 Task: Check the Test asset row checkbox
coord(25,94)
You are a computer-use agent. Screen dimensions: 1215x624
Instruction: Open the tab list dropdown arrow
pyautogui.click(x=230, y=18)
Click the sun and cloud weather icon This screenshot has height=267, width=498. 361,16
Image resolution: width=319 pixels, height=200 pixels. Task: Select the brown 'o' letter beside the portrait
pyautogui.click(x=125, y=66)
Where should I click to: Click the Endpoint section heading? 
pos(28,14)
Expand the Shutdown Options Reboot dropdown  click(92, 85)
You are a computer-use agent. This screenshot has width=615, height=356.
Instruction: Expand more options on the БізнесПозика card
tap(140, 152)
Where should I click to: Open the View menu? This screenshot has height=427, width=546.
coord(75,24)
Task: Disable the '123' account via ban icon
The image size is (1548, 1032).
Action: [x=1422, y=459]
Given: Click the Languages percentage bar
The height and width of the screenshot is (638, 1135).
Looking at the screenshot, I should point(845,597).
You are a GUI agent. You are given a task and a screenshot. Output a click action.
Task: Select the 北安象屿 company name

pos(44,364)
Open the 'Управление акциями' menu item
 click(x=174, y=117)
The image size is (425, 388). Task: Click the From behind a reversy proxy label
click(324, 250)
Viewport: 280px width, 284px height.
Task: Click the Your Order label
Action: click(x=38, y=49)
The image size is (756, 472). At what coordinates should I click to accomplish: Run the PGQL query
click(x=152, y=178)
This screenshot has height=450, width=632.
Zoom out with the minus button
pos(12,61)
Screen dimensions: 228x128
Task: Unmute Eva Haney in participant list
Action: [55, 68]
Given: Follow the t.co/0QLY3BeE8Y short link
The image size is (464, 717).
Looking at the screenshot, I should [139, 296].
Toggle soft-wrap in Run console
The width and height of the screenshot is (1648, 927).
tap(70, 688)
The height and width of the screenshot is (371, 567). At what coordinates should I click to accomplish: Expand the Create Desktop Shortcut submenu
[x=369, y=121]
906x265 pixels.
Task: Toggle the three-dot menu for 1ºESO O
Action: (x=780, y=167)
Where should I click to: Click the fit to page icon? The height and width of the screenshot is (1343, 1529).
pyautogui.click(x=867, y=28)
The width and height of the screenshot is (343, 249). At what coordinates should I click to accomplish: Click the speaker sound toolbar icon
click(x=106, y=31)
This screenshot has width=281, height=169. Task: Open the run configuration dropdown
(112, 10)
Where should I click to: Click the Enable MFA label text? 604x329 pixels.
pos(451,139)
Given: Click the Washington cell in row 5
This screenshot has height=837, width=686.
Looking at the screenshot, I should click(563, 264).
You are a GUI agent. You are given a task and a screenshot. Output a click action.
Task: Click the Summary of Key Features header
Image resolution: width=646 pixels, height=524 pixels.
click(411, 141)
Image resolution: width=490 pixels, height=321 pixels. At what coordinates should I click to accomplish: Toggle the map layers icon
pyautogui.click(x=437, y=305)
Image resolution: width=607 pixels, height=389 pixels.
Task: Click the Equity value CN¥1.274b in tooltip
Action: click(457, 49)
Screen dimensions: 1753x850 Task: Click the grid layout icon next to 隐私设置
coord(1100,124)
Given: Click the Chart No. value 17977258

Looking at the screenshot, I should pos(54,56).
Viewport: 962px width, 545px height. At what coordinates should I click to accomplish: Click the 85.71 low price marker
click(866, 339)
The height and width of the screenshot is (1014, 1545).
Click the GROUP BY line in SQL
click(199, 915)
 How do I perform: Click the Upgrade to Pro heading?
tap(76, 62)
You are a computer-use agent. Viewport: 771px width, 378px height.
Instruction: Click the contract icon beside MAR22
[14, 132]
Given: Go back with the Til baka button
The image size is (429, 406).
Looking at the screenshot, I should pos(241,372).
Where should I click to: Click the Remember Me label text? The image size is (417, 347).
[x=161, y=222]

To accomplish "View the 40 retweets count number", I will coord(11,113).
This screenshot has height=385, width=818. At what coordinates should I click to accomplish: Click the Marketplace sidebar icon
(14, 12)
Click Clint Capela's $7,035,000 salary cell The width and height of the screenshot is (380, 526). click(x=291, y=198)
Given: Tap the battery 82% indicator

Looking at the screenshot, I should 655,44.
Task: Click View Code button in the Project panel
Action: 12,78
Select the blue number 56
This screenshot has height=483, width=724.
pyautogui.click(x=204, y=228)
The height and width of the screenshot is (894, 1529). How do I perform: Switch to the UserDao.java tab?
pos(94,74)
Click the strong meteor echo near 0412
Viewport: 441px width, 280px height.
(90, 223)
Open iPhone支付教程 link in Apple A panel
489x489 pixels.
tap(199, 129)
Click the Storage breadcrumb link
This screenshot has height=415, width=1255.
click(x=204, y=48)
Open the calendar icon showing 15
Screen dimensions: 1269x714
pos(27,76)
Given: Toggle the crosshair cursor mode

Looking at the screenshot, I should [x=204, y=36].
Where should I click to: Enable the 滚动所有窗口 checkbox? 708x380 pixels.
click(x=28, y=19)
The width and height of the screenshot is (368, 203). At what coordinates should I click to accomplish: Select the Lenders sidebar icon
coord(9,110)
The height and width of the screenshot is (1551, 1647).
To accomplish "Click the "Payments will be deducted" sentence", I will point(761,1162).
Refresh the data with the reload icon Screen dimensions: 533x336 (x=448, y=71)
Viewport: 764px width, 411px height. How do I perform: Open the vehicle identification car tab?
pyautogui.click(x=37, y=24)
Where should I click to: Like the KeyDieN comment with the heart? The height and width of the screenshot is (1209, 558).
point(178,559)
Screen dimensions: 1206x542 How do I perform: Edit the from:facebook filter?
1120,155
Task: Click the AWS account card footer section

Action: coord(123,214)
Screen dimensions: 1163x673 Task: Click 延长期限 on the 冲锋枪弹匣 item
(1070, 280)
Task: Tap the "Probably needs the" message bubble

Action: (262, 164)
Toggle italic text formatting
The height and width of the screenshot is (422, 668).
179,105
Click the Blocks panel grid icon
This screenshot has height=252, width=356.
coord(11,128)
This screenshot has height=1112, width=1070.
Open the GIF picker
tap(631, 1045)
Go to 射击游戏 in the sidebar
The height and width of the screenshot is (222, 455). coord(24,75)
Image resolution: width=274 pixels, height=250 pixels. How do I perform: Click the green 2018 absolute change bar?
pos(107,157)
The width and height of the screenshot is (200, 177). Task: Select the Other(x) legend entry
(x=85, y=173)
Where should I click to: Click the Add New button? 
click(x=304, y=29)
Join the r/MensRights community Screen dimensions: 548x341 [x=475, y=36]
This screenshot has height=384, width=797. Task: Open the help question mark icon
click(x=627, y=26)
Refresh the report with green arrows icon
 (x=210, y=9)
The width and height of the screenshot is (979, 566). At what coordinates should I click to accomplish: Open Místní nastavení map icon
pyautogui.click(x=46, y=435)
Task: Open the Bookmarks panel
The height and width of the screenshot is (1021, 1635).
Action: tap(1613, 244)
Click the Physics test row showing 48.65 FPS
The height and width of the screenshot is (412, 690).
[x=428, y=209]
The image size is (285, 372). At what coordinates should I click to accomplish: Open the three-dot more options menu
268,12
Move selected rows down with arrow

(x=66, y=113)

Task statement: Return every line above unchanged, character for character, from the first through the last.

Final result:
 Task: Check the Test asset row checkbox
coord(25,94)
You are a computer-use agent. Screen dimensions: 1215x624
Instruction: Open the tab list dropdown arrow
pyautogui.click(x=230, y=18)
Click the sun and cloud weather icon This screenshot has height=267, width=498. 361,16
Image resolution: width=319 pixels, height=200 pixels. Task: Select the brown 'o' letter beside the portrait
pyautogui.click(x=125, y=66)
Where should I click to: Click the Endpoint section heading? 
pos(28,14)
Expand the Shutdown Options Reboot dropdown  click(92, 85)
You are a computer-use agent. This screenshot has width=615, height=356.
Instruction: Expand more options on the БізнесПозика card
tap(140, 152)
Where should I click to: Open the View menu? This screenshot has height=427, width=546.
coord(75,24)
Task: Disable the '123' account via ban icon
The image size is (1548, 1032).
Action: [x=1422, y=459]
Given: Click the Languages percentage bar
The height and width of the screenshot is (638, 1135).
Looking at the screenshot, I should point(845,597).
You are a GUI agent. You are given a task and a screenshot. Output a click action.
Task: Select the 北安象屿 company name

pos(44,364)
Open the 'Управление акциями' menu item
 click(x=174, y=117)
The image size is (425, 388). Task: Click the From behind a reversy proxy label
click(324, 250)
Viewport: 280px width, 284px height.
Task: Click the Your Order label
Action: click(x=38, y=49)
The image size is (756, 472). At what coordinates should I click to accomplish: Run the PGQL query
click(x=152, y=178)
This screenshot has height=450, width=632.
Zoom out with the minus button
pos(12,61)
Screen dimensions: 228x128
Task: Unmute Eva Haney in participant list
Action: [55, 68]
Given: Follow the t.co/0QLY3BeE8Y short link
The image size is (464, 717).
Looking at the screenshot, I should [139, 296].
Toggle soft-wrap in Run console
The width and height of the screenshot is (1648, 927).
tap(70, 688)
The height and width of the screenshot is (371, 567). At what coordinates should I click to accomplish: Expand the Create Desktop Shortcut submenu
[x=369, y=121]
906x265 pixels.
Task: Toggle the three-dot menu for 1ºESO O
Action: (x=780, y=167)
Where should I click to: Click the fit to page icon? The height and width of the screenshot is (1343, 1529).
pyautogui.click(x=867, y=28)
The width and height of the screenshot is (343, 249). At what coordinates should I click to accomplish: Click the speaker sound toolbar icon
click(x=106, y=31)
This screenshot has width=281, height=169. Task: Open the run configuration dropdown
(112, 10)
Where should I click to: Click the Enable MFA label text? 604x329 pixels.
pos(451,139)
Given: Click the Washington cell in row 5
This screenshot has height=837, width=686.
Looking at the screenshot, I should click(563, 264).
You are a GUI agent. You are given a task and a screenshot. Output a click action.
Task: Click the Summary of Key Features header
Image resolution: width=646 pixels, height=524 pixels.
click(411, 141)
Image resolution: width=490 pixels, height=321 pixels. At what coordinates should I click to accomplish: Toggle the map layers icon
pyautogui.click(x=437, y=305)
Image resolution: width=607 pixels, height=389 pixels.
Task: Click the Equity value CN¥1.274b in tooltip
Action: click(457, 49)
Screen dimensions: 1753x850 Task: Click the grid layout icon next to 隐私设置
coord(1100,124)
Given: Click the Chart No. value 17977258

Looking at the screenshot, I should pos(54,56).
Viewport: 962px width, 545px height. At what coordinates should I click to accomplish: Click the 85.71 low price marker
click(866, 339)
The height and width of the screenshot is (1014, 1545).
Click the GROUP BY line in SQL
click(199, 915)
 How do I perform: Click the Upgrade to Pro heading?
tap(76, 62)
You are a computer-use agent. Viewport: 771px width, 378px height.
Instruction: Click the contract icon beside MAR22
[14, 132]
Given: Go back with the Til baka button
The image size is (429, 406).
Looking at the screenshot, I should pos(241,372).
Where should I click to: Click the Remember Me label text? The image size is (417, 347).
[x=161, y=222]

To accomplish "View the 40 retweets count number", I will coord(11,113).
This screenshot has height=385, width=818. At what coordinates should I click to accomplish: Click the Marketplace sidebar icon
(14, 12)
Click Clint Capela's $7,035,000 salary cell The width and height of the screenshot is (380, 526). click(x=291, y=198)
Given: Tap the battery 82% indicator

Looking at the screenshot, I should 655,44.
Task: Click View Code button in the Project panel
Action: 12,78
Select the blue number 56
This screenshot has height=483, width=724.
pyautogui.click(x=204, y=228)
The height and width of the screenshot is (894, 1529). How do I perform: Switch to the UserDao.java tab?
pos(94,74)
Click the strong meteor echo near 0412
Viewport: 441px width, 280px height.
(90, 223)
Open iPhone支付教程 link in Apple A panel
489x489 pixels.
tap(199, 129)
Click the Storage breadcrumb link
This screenshot has height=415, width=1255.
click(x=204, y=48)
Open the calendar icon showing 15
Screen dimensions: 1269x714
pos(27,76)
Given: Toggle the crosshair cursor mode

Looking at the screenshot, I should [x=204, y=36].
Where should I click to: Enable the 滚动所有窗口 checkbox? 708x380 pixels.
click(x=28, y=19)
The width and height of the screenshot is (368, 203). At what coordinates should I click to accomplish: Select the Lenders sidebar icon
coord(9,110)
The height and width of the screenshot is (1551, 1647).
To accomplish "Click the "Payments will be deducted" sentence", I will point(761,1162).
Refresh the data with the reload icon Screen dimensions: 533x336 (x=448, y=71)
Viewport: 764px width, 411px height. How do I perform: Open the vehicle identification car tab?
pyautogui.click(x=37, y=24)
Where should I click to: Like the KeyDieN comment with the heart? The height and width of the screenshot is (1209, 558).
point(178,559)
Screen dimensions: 1206x542 How do I perform: Edit the from:facebook filter?
1120,155
Task: Click the AWS account card footer section

Action: coord(123,214)
Screen dimensions: 1163x673 Task: Click 延长期限 on the 冲锋枪弹匣 item
(1070, 280)
Task: Tap the "Probably needs the" message bubble

Action: (262, 164)
Toggle italic text formatting
The height and width of the screenshot is (422, 668).
179,105
Click the Blocks panel grid icon
This screenshot has height=252, width=356.
coord(11,128)
This screenshot has height=1112, width=1070.
Open the GIF picker
tap(631, 1045)
Go to 射击游戏 in the sidebar
The height and width of the screenshot is (222, 455). coord(24,75)
Image resolution: width=274 pixels, height=250 pixels. How do I perform: Click the green 2018 absolute change bar?
pos(107,157)
The width and height of the screenshot is (200, 177). Task: Select the Other(x) legend entry
(x=85, y=173)
Where should I click to: Click the Add New button? 
click(x=304, y=29)
Join the r/MensRights community Screen dimensions: 548x341 [x=475, y=36]
This screenshot has height=384, width=797. Task: Open the help question mark icon
click(x=627, y=26)
Refresh the report with green arrows icon
 (x=210, y=9)
The width and height of the screenshot is (979, 566). At what coordinates should I click to accomplish: Open Místní nastavení map icon
pyautogui.click(x=46, y=435)
Task: Open the Bookmarks panel
The height and width of the screenshot is (1021, 1635).
Action: tap(1613, 244)
Click the Physics test row showing 48.65 FPS
The height and width of the screenshot is (412, 690).
[x=428, y=209]
The image size is (285, 372). At what coordinates should I click to accomplish: Open the three-dot more options menu
268,12
Move selected rows down with arrow

(x=66, y=113)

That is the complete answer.